◆ Text extract:
The problem is this still does not seem to describe what I actually experience (which I think would apply even if I had total ongoing amnesia and had no memories at all). It is hard to explain... like claiming that, say, there are no qualitative colours, only quantitative frequencies of light, it is entirely impossible to falsify from the "outside" — I can only protest that I do in fact experience colours, not frequencies. I might even be hallucinating the coloured thing I think I see, but I am not hallucinating the experience of colour itself. So if my experience of "change" or "becoming" is an illusion, what could possibly cause such an illusion in a timeless world? I don't see how even the illusion is possible if reality is truly eternal.

Tyrrell McAllister said...

@Mr. Green: It seems to me the distinction is being aware of all of them at once or not. Now, if I understand right, the response is that I am in some sense aware of all my temporal parts "at once" (so to speak), but I am aware of them as being separate temporal slices — just as I am aware that my left hand is on my left and my right hand on my right.

I'm not sure about Scott, but this at least was not the response that I made.

My claim is that the temporally extended you (the thing comprising all of your moments of consciousness) has no overarching awareness or consciousness associated to it itself. The individual moments of consciousness do have awareness, but any given moment's awareness omits vast portions of the temporally extended you, especially the portion that is in the future, relative to that moment.

So, yes, you can be aware of both your left and your right hand simultaneously, within one moment and from one location. However, in contrast, you cannot be directly aware, with the vividness of immediate experience, of both you-one-year-ago and you-one-year-in-the-future (relative to the moment of your reading this), within one moment and from one location. (Unless you are Spinoza's God.)

But this is not comparable to my experience of time: I do not experience now and then "together", only cognisant that "now" is one slice of time and "then" is a different one. I am only ever aware of a single slice, a single moment — I never experience anything like the temporal analogue of "both my left hand and my right hand".

I share this experience of time, but I think that it is consistent with eternalism. In fact, I think that this experience of time is the one predicted by eternalism for beings of the sort that we seem to be — namely, beings in which each moment of consciousness directly experiences its present, has memories of its past (which memories are distinguishable from direct experience), and no memory or direct experience of its future.

The problem is this still does not seem to describe what I actually experience (which I think would apply even if I had total ongoing amnesia and had no memories at all). It is hard to explain... like claiming that, say, there are no qualitative colours, only quantitative frequencies of light, it is entirely impossible to falsify from the "outside" — I can only protest that I do in fact experience colours, not frequencies. I might even be hallucinating the coloured thing I think I see, but I am not hallucinating the experience of colour itself.

Eternalism doesn't deny your experience of time. It is just an account of what it is that you are experiencing.

Consider: Electromagnetic radiation really does have frequencies. Your qualitative experience of green is just what it feels like to have a completely accurate perception of a certain frequency of EM radiation, given the kind of being that you are.

◆ Work to do:
**a.** Retype the eternalism discussion word for word, everything from "I'm not sure" down to "to that moment.".
**b.** Extend the discussion of eternalism and the experience of time, picking up directly after its final sentence.

◆ Information provided:

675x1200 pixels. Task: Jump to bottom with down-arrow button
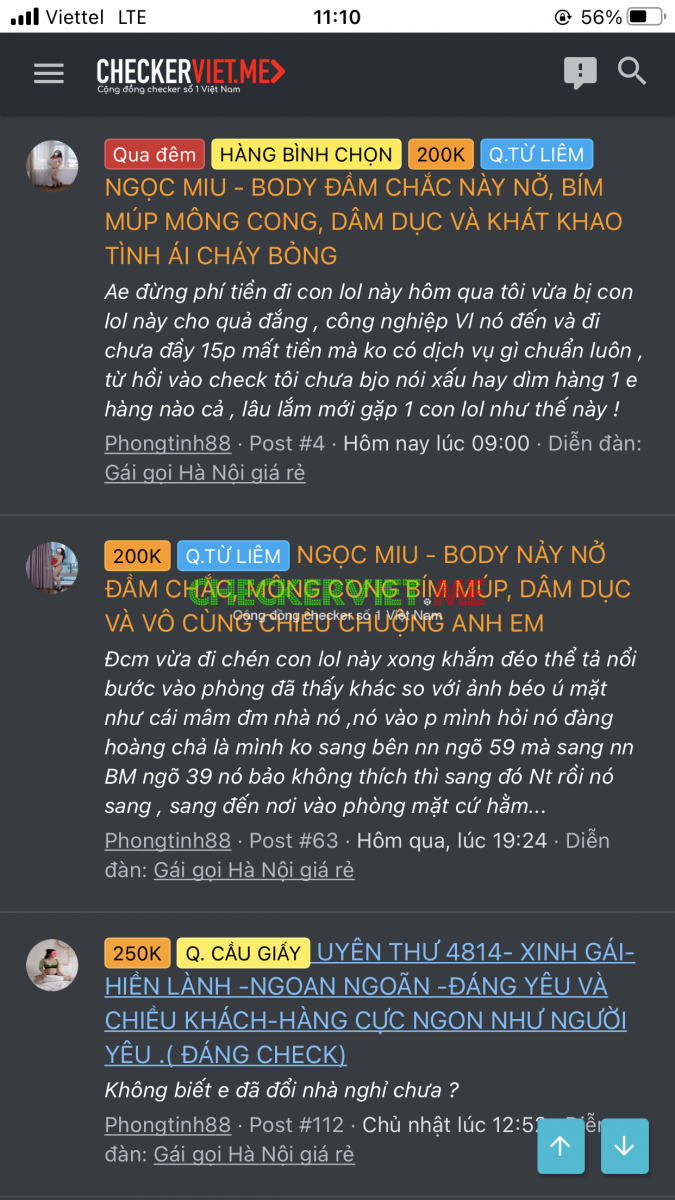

◆ Expected results:
**a.**
I'm not sure about Scott, but this at least was not the response that I made.

My claim is that the temporally extended you (the thing comprising all of your moments of consciousness) has no overarching awareness or consciousness associated to it itself. The individual moments of consciousness do have awareness, but any given moment's awareness omits vast portions of the temporally extended you, especially the portion that is in the future, relative to that moment.

**b.**
Similarly, the temporally extended you really does all exist eternally. Your qualitative experience of Green ( :) ), including your experience of becoming, is just what it feels like to have a completely accurate perception of certain properties of Mr. Green, given the kind of being that you are.

Mr. Green said...

Tyrrell McAllister: The individual moments of consciousness do have awareness, but any given moment's awareness omits vast portions of the temporally extended you, especially the portion that is in the future, relative to that moment.

Yes, though I thought this was supposed to be parallel to my spatial awareness: my left hand does not know what my right hand is doing — when my right hand touches something, my left hand does not feel it. (Likewise, then, my "yesterday self" is not aware of what my "tomorrow self" does or senses.) However, I — the whole person — am aware of all my parts, right and left. My hand is not really aware of anything; rather I am aware of what I am feeling at the location of my hand, i.e. through my hand, and through all my parts. So there should be a parallel awareness on the part of the whole me of all my different temporal parts.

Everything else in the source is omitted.